Незнамо что. Глава 23

   ГЛАВА XXIII

   Советская торговля настолько разнообразилась всевозможнейшими нюансами, что можно смело утверждать: она из них одних и состояла. Например, уравнивать продавщицу в городе с продавщицей в деревне было так же анекдотично, как утверждать, что детская коляска количеством колёс равнозначна трактору К-700. Современная молодёжь, конечно же, не поймёт, о чём идёт речь, так что придётся объясняться.

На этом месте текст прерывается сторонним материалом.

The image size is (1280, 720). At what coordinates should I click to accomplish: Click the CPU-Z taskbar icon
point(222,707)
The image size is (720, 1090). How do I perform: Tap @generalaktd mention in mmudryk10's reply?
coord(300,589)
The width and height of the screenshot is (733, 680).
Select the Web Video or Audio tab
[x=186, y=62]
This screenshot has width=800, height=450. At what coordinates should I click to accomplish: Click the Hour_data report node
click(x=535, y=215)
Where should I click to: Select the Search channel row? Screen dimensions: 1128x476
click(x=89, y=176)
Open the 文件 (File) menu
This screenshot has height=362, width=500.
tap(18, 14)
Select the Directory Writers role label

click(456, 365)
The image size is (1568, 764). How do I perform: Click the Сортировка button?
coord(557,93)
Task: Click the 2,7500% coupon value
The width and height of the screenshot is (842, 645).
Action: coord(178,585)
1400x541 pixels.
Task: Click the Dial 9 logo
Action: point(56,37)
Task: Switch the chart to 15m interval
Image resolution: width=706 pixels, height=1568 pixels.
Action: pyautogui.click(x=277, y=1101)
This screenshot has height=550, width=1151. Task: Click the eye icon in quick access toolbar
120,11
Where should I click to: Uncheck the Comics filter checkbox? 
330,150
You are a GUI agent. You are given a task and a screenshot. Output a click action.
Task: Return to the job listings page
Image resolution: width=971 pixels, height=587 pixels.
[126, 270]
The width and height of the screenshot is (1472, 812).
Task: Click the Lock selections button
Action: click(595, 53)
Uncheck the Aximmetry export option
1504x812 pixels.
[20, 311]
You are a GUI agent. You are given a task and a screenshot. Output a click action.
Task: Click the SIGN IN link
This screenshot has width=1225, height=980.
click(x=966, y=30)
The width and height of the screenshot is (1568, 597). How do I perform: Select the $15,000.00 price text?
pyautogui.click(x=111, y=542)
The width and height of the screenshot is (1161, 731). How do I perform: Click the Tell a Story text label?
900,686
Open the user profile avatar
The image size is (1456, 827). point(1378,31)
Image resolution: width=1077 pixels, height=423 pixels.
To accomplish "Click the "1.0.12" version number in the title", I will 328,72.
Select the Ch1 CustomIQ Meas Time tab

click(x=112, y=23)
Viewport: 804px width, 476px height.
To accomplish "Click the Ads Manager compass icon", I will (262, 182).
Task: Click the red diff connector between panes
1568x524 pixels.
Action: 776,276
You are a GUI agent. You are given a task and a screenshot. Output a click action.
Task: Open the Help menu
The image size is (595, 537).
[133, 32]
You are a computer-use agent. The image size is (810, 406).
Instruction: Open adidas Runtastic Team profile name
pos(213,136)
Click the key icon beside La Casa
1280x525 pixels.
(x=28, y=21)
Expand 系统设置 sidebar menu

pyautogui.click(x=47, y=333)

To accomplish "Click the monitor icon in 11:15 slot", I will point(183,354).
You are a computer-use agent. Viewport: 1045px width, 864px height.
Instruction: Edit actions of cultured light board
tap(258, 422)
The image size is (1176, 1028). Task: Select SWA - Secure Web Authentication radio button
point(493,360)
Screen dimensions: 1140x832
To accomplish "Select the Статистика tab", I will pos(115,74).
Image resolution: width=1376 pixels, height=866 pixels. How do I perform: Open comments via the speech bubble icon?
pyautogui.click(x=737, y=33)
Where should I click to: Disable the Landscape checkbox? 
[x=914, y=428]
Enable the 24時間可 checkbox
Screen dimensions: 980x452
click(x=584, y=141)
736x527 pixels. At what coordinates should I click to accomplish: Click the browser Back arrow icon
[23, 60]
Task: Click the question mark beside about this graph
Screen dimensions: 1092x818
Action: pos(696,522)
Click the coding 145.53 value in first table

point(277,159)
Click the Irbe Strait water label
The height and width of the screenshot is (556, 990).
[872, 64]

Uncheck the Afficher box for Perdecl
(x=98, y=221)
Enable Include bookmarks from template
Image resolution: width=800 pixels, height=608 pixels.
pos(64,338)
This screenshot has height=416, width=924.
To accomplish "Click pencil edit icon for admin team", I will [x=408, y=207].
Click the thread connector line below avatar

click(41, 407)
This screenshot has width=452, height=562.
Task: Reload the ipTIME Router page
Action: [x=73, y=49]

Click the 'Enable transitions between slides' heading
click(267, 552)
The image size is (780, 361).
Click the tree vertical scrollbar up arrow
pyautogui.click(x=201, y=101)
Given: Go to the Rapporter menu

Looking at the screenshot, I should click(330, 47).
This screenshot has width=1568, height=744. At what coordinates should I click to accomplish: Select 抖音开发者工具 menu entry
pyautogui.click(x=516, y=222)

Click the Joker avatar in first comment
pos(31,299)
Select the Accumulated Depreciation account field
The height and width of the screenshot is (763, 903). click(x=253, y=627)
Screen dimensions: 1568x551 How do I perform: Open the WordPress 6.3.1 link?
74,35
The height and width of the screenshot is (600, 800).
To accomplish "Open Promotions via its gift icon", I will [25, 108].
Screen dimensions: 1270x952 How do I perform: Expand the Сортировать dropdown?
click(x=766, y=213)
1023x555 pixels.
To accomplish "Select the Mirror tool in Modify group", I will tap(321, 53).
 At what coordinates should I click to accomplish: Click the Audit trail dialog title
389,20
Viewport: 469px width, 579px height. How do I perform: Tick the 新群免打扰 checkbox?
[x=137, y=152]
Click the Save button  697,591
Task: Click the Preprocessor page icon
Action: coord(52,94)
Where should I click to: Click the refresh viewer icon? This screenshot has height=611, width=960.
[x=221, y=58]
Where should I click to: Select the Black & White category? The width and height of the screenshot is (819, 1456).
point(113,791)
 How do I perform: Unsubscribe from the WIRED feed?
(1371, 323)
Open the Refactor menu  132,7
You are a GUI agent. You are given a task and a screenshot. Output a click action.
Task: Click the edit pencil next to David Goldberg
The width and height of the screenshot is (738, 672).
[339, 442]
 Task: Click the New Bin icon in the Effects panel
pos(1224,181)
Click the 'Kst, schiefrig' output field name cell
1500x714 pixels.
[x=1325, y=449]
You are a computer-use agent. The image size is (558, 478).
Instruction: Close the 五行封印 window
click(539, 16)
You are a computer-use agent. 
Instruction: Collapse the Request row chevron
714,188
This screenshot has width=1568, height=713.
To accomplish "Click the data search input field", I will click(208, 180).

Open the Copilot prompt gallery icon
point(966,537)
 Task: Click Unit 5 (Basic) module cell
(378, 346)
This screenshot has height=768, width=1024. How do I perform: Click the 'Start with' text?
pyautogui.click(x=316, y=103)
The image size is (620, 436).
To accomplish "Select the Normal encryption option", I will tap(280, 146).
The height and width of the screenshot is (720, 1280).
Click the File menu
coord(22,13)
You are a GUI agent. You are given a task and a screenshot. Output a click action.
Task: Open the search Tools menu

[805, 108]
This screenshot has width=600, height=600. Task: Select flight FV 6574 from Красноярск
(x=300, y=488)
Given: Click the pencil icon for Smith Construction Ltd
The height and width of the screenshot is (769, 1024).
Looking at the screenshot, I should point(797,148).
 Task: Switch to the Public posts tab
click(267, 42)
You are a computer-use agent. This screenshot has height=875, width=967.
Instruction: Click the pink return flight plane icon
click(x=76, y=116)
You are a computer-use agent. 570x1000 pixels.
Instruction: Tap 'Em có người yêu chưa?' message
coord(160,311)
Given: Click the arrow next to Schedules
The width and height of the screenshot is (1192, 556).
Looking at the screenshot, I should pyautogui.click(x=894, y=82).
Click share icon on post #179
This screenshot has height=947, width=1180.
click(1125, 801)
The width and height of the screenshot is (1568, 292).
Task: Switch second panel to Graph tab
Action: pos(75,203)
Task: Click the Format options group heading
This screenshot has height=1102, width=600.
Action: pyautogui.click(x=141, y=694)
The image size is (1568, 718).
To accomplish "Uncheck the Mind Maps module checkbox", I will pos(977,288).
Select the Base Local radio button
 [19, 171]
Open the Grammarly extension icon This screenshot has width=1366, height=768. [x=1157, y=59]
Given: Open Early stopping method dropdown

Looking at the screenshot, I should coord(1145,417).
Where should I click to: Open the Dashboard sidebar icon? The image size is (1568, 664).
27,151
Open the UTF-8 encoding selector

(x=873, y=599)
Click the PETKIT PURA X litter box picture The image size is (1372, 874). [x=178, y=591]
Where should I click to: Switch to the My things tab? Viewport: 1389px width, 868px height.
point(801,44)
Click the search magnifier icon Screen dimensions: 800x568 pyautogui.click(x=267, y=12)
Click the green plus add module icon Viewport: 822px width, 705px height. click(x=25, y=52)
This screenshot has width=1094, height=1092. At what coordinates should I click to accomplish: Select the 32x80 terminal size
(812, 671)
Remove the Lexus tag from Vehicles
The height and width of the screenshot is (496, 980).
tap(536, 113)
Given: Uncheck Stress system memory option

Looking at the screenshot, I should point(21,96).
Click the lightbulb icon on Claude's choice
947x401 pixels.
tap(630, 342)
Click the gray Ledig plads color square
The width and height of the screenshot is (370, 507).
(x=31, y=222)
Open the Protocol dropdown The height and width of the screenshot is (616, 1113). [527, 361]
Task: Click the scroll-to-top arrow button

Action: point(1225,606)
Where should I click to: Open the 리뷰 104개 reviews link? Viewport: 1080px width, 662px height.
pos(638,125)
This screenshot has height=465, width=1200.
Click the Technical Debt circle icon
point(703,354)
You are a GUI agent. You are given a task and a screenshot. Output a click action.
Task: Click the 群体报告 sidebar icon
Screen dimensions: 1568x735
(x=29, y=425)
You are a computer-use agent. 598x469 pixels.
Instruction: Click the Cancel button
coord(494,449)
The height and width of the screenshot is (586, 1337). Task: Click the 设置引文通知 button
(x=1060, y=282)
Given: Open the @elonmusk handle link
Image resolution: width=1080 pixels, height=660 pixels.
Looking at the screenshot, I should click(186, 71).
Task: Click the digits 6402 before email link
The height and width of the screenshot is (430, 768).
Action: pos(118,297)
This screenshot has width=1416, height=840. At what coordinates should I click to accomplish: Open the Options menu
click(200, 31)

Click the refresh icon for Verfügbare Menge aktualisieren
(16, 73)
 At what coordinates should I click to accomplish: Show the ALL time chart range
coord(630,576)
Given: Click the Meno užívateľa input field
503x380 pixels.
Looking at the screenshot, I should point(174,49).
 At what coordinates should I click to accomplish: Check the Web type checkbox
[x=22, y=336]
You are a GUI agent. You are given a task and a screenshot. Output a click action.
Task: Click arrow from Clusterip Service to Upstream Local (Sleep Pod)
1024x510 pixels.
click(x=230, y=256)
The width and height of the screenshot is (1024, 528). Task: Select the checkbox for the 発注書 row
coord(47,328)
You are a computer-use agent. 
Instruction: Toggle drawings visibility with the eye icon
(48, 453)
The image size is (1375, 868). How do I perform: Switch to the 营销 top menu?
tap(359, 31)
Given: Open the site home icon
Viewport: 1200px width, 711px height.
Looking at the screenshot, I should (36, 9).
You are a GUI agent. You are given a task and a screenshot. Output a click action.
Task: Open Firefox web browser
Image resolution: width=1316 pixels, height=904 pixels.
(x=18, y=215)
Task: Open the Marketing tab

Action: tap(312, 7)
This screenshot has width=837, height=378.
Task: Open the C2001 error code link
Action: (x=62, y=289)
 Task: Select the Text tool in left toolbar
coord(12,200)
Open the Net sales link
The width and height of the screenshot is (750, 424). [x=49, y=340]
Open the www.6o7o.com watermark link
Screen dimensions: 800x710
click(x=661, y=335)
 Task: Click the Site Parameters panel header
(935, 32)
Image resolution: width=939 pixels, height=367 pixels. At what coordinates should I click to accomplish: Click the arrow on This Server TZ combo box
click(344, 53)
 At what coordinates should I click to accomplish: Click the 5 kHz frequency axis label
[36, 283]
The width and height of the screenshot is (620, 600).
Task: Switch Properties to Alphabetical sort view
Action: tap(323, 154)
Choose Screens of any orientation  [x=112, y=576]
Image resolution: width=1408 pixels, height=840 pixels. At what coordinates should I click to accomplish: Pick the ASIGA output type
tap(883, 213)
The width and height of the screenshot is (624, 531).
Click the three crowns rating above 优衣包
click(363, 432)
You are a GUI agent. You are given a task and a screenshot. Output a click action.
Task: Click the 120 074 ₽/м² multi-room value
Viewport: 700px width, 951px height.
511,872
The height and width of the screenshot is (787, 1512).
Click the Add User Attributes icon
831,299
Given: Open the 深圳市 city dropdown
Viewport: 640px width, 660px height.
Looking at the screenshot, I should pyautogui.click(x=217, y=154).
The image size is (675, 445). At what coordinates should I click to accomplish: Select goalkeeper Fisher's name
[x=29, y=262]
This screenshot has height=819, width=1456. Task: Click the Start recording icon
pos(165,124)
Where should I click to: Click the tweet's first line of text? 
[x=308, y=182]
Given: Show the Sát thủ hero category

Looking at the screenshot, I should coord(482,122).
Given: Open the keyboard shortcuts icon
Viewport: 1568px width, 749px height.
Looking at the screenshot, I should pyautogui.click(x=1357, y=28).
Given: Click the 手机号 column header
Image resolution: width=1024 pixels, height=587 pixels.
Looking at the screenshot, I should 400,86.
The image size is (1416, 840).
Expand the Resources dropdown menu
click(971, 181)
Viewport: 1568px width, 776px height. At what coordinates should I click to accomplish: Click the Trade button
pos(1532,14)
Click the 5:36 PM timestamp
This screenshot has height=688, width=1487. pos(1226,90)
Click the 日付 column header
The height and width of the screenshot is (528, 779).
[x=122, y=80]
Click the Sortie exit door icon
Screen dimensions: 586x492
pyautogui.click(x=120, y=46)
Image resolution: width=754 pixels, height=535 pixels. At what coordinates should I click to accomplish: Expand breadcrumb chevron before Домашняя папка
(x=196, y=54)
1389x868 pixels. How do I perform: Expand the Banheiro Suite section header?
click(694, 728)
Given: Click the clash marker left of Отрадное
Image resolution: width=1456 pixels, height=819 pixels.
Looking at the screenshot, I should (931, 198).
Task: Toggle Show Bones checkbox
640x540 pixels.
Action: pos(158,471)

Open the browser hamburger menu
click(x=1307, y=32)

   Продавщица в городе порою вынуждена была соблюдать правила торговли и приличия, а вот её деревенская коллега ничем себя не стесняла.
   Городской продавщице могли, словно бы простой смертной, нагрубить покупатели, её совершенно беспардонно толкали локтями в общественном транспорте, у неё из-под носа бесцеремонно выхватывали такси, бутылку молока, батон колбасы, билет на самолёт, жениха, в конце концов, – ужас, а не жизнь!
   Продавщицу в деревне не просто все знали в лицо, её боготворили поболее, нежели британские подданные свою королеву: она могла осчастливить, продав импортные женские сапожки или пальто, и перед ней едва ли не падали на колени; она могла отпустить товар в долг, и потому, как кредитор, была по значимости намного выше председателя колхоза и даже первого секретаря райкома партии; она могла открыть магазин на час позже, навесить замок за два часа до закрытия или вообще не открыть магазин – и никому не вступало в голову жаловаться; она озвучивала своё желание (тот же билет на самолёт), и оно безотложно исполнялось; она забирала себе лучшего окрестного жениха, в школе перед её детьми мелким бесом рассыпались преподаватели – жизнь как густые сливки!   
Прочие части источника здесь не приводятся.